Retype all of the entries that appear below, keeping them exactly as they are.

--- Data for processing Enclosed Below ---

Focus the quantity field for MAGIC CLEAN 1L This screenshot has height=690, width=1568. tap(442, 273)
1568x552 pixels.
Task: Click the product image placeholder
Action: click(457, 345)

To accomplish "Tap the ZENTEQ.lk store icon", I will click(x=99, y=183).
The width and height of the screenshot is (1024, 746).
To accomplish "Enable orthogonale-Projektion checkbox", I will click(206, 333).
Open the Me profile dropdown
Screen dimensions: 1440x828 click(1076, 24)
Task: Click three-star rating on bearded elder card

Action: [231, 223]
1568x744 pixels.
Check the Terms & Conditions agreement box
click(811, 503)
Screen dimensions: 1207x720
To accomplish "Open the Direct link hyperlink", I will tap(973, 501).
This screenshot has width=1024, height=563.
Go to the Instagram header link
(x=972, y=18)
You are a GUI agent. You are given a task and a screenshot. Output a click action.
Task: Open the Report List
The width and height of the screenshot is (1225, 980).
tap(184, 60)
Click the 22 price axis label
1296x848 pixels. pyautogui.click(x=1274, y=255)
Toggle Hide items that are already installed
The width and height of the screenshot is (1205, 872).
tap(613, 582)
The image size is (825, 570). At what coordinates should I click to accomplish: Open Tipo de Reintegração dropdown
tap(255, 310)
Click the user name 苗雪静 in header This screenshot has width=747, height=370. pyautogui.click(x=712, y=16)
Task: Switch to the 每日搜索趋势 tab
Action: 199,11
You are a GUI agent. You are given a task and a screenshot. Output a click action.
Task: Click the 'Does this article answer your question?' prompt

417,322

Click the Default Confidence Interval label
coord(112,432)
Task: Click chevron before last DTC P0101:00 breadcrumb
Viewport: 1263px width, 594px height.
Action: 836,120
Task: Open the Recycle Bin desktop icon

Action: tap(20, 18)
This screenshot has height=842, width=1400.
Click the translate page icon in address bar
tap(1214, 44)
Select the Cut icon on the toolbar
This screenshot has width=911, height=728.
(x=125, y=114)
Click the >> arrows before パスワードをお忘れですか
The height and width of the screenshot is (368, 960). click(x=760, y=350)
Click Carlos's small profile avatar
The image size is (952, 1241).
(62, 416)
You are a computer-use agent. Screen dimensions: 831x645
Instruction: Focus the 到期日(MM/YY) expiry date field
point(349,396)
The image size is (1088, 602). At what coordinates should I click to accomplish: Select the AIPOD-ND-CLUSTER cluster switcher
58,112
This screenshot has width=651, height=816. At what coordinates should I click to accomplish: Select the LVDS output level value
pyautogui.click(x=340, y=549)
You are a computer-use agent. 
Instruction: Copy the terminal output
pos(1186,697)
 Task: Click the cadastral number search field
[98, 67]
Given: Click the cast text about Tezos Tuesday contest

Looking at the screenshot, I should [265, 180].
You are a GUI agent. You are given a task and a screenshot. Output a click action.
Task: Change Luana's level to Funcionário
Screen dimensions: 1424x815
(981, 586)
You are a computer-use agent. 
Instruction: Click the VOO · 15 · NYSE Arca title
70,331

--- End of Enclosed Data for processing ---

Written response:
Focus the quantity field for MAGIC CLEAN 1L This screenshot has height=690, width=1568. tap(442, 273)
1568x552 pixels.
Task: Click the product image placeholder
Action: click(457, 345)

To accomplish "Tap the ZENTEQ.lk store icon", I will click(x=99, y=183).
The width and height of the screenshot is (1024, 746).
To accomplish "Enable orthogonale-Projektion checkbox", I will click(206, 333).
Open the Me profile dropdown
Screen dimensions: 1440x828 click(1076, 24)
Task: Click three-star rating on bearded elder card

Action: [231, 223]
1568x744 pixels.
Check the Terms & Conditions agreement box
click(811, 503)
Screen dimensions: 1207x720
To accomplish "Open the Direct link hyperlink", I will tap(973, 501).
This screenshot has width=1024, height=563.
Go to the Instagram header link
(x=972, y=18)
You are a GUI agent. You are given a task and a screenshot. Output a click action.
Task: Open the Report List
The width and height of the screenshot is (1225, 980).
tap(184, 60)
Click the 22 price axis label
1296x848 pixels. pyautogui.click(x=1274, y=255)
Toggle Hide items that are already installed
The width and height of the screenshot is (1205, 872).
tap(613, 582)
The image size is (825, 570). At what coordinates should I click to accomplish: Open Tipo de Reintegração dropdown
tap(255, 310)
Click the user name 苗雪静 in header This screenshot has width=747, height=370. pyautogui.click(x=712, y=16)
Task: Switch to the 每日搜索趋势 tab
Action: 199,11
You are a GUI agent. You are given a task and a screenshot. Output a click action.
Task: Click the 'Does this article answer your question?' prompt

417,322

Click the Default Confidence Interval label
coord(112,432)
Task: Click chevron before last DTC P0101:00 breadcrumb
Viewport: 1263px width, 594px height.
Action: 836,120
Task: Open the Recycle Bin desktop icon

Action: tap(20, 18)
This screenshot has height=842, width=1400.
Click the translate page icon in address bar
tap(1214, 44)
Select the Cut icon on the toolbar
This screenshot has width=911, height=728.
(x=125, y=114)
Click the >> arrows before パスワードをお忘れですか
The height and width of the screenshot is (368, 960). click(x=760, y=350)
Click Carlos's small profile avatar
The image size is (952, 1241).
(62, 416)
You are a computer-use agent. Screen dimensions: 831x645
Instruction: Focus the 到期日(MM/YY) expiry date field
point(349,396)
The image size is (1088, 602). At what coordinates should I click to accomplish: Select the AIPOD-ND-CLUSTER cluster switcher
58,112
This screenshot has width=651, height=816. At what coordinates should I click to accomplish: Select the LVDS output level value
pyautogui.click(x=340, y=549)
You are a computer-use agent. 
Instruction: Copy the terminal output
pos(1186,697)
 Task: Click the cadastral number search field
[98, 67]
Given: Click the cast text about Tezos Tuesday contest

Looking at the screenshot, I should [265, 180].
You are a GUI agent. You are given a task and a screenshot. Output a click action.
Task: Change Luana's level to Funcionário
Screen dimensions: 1424x815
(981, 586)
You are a computer-use agent. 
Instruction: Click the VOO · 15 · NYSE Arca title
70,331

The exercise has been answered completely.